1.2.6平板克隆实验 取3组处于对数生长期的PANC-1细胞消化并计数，于6孔板中种植1×103个细胞，置37 ℃恒温恒湿细胞培养箱中培养14 d后，用4%多聚甲醛固定30 min、0.25%结晶紫染液染色30 min，于流水中冲洗数遍后置烘箱中烘干，拍照记录。

1.2.7划痕实验 取3组处于对数生长期的PANC-1细胞铺到6孔板中，待孔中细胞长满后，用200μL的枪头进行划痕，然后换无血清培养基进行培养，换液立即拍照，待48 h后再进行拍照。以NC组为对照观察PANC-1细胞迁移能力。

1.2.8Transwell侵袭及迁移实验 取3组处于对数生长期的PANC-1细胞，用无血清培养基饥饿处理24 h后消化并计数，种植前上室按基质胶 ∶无血清培养基=1 ∶8的比例铺上稀释过的基质胶60 μL(迁移实验不加基质胶，其余步骤同上)，然后在上室种植含2×104个细胞的无血清培养基细胞重悬液200 μL，下室加入700 μL完全培养基，置37 ℃恒温恒湿细胞培养箱中培养30 h后取出，用4%多聚甲醛固定30 min、0.25%结晶紫染液染色30 min，用棉签清洗上室、烘箱烘干，置显微镜下拍照记录。以NC组为对照，观察不同分组PANC-1细胞的迁移和侵袭能力。

2 结果

2.1MMP28在PC组织和细胞中的表达及其对预后的影响

通过GEPIA网站分析显示，MMP28在PC组织中的表达高于对照组织，差异有统计学意义(P<0.05，图1A)；MMP28对PC预后的影响结果发现，MMP28的表达对PC的无病生存期和总生存期都有影响，差异有统计学意义(P<0.05，图1B和1C)；qPCR实验结果显示，PC细胞系MMP28 mRNA表达高于胰腺导管上皮细胞(HPDE)，差异有统计学意义(P<0.05，图1D)。

2.2转染后PANC-1细胞MMP28 mRNA 和蛋白质表达

病毒转染后的PANC-1细胞通过qPCR和Western blot检测结果显示，D-MMP28组MMP28 mRNA和蛋白质表达较NC组下调，U-MMP28组MMP28 mRNA和蛋白质表达较NC组上调，差异有统计学意义(P<0.05，图2)。

2.3MMP28对PANC-1细胞增殖能力的影响

CCK-8实验结果显示，D-MMP28组与NC组比较，PANC-1细胞OD450下降，而U-MMP28组OD450上升，差异有统计学意义(P<0.05，图3A)；平板克隆实验结果显示，D-MMP28组与NC组比较，PANC-1细胞克隆数量下降，而U-MMP28组克隆数量上升，差异有统计学意义(P<0.05，图3B和3C)。

2.4MMP28对PANC-1细胞迁移及侵袭能力的影响

划痕实验结果表明，D-MMP28组与NC组相比，PANC-1细胞迁移能力下降，而U-MMP28组迁移能力上升，差异有统计学意义(P<0.05，图4A和4B)；Transwell迁移和侵袭实验结果表明，D-MMP28组与NC组相比，PANC-1细胞迁移能力和侵袭能力下降，而U-MMP28组迁移能力和侵袭能力上升，差异有统计学意义(P<0.05，图4C和4D)。

3 讨论

PC在早期发生侵袭转移对治疗效果有很大影响，缺乏早期诊断的指标及有效的治疗方法是PC死亡率高的主要原因，因此找到有效的检测指标和治疗方法对治疗PC至关重要[15-16]。
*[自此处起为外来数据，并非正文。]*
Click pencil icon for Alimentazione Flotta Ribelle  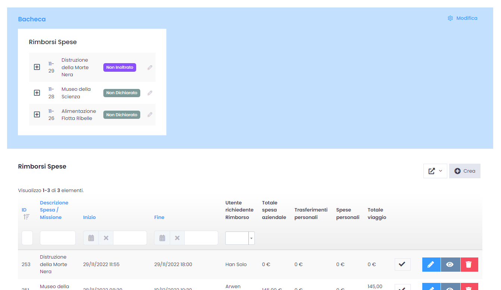[x=150, y=115]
MMP28 在PC中的研究还不清楚。本研究通过对TCGA数据库进行分析，结果显示，MMP28在PC组织中的表达与癌旁组织相比升高，并且MMP28的表达对PC的无病生存率和总生存率有影响。进一步通过qPCR实验探究发现MMP28在人PC细胞中的表达比人正常胰腺导管上皮细胞升高。因此，本研究推测MMP28参与PC的发生发展过程。目前已有研究发现MMP28在癌症中的作用[17-19]。Zhang等[20]报道MMP28阳性表达与胃部肿瘤直径，浸润深度，血管浸润，淋巴结和远处转移以及肿瘤淋巴结转移阶段有关并且可以作为人类胃癌侵袭和转移的新的独立预后标志物。Zhou等[21]报道肝细胞癌中MMP28上调通过Notch3信号转导通路促进转移，并可预测不良预后。
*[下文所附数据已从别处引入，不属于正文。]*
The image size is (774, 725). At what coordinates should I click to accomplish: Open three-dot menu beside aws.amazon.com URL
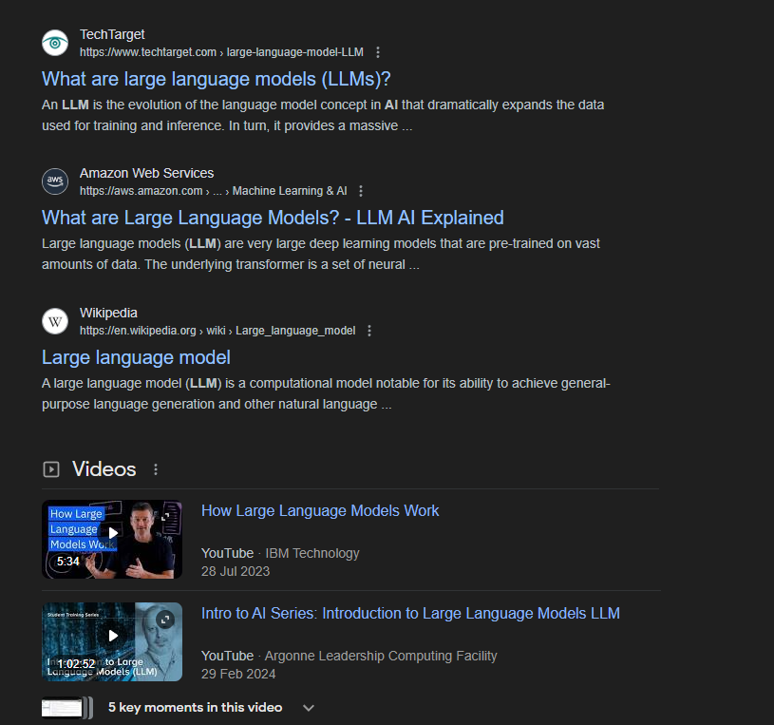[361, 191]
注：A为MMP28mRNA在组织中的表达，B、C分别为胰腺癌患者无病生存期和总生存期曲线，D为MMP28 mRNA表达量直条图；(1)与对照组比较，P<0.05；(2)与HPDE比较,P<0.05。

注：(1)与NC组比较，P<0.05。

为了探究MMP28对PC细胞的影响，本研究分为3组进行实验，首先进行细胞增殖实验，实验结果表明D-MMP28组与NC组相比，PANC-1细胞增殖能力下降，而U-MMP28组增殖能力上升。由此可见MMP28表达增加可促进PANC-1细胞的增殖能力。接下来通过划痕实验和Transwell迁移实验检测MMP28对PANC-1细胞迁移能力的影响。实验结果表明D-MMP28组与NC组相比，PANC-1细胞迁移能力下降，而U-MMP28组迁移能力上升。表明MMP28表达增加可促进PANC-1细胞的迁移能力。还通过Transwell侵袭实验检测MMP28对PANC-1细胞侵袭能力的影响,结果仍显示D-MMP28组与NC组相比，PANC-1细胞侵袭能力下降，而U-MMP28组侵袭能力上升。进一步表明MMP28表达增加可促进PANC-1细胞的侵袭能力。通过一系列细胞功能学实验研究后，结果表明上调MMP28后可以促进PC细胞的增殖，侵袭和迁移。由此初步得出结论，MMP28可能具有调控胰腺癌细胞增殖、侵袭及迁移的作用。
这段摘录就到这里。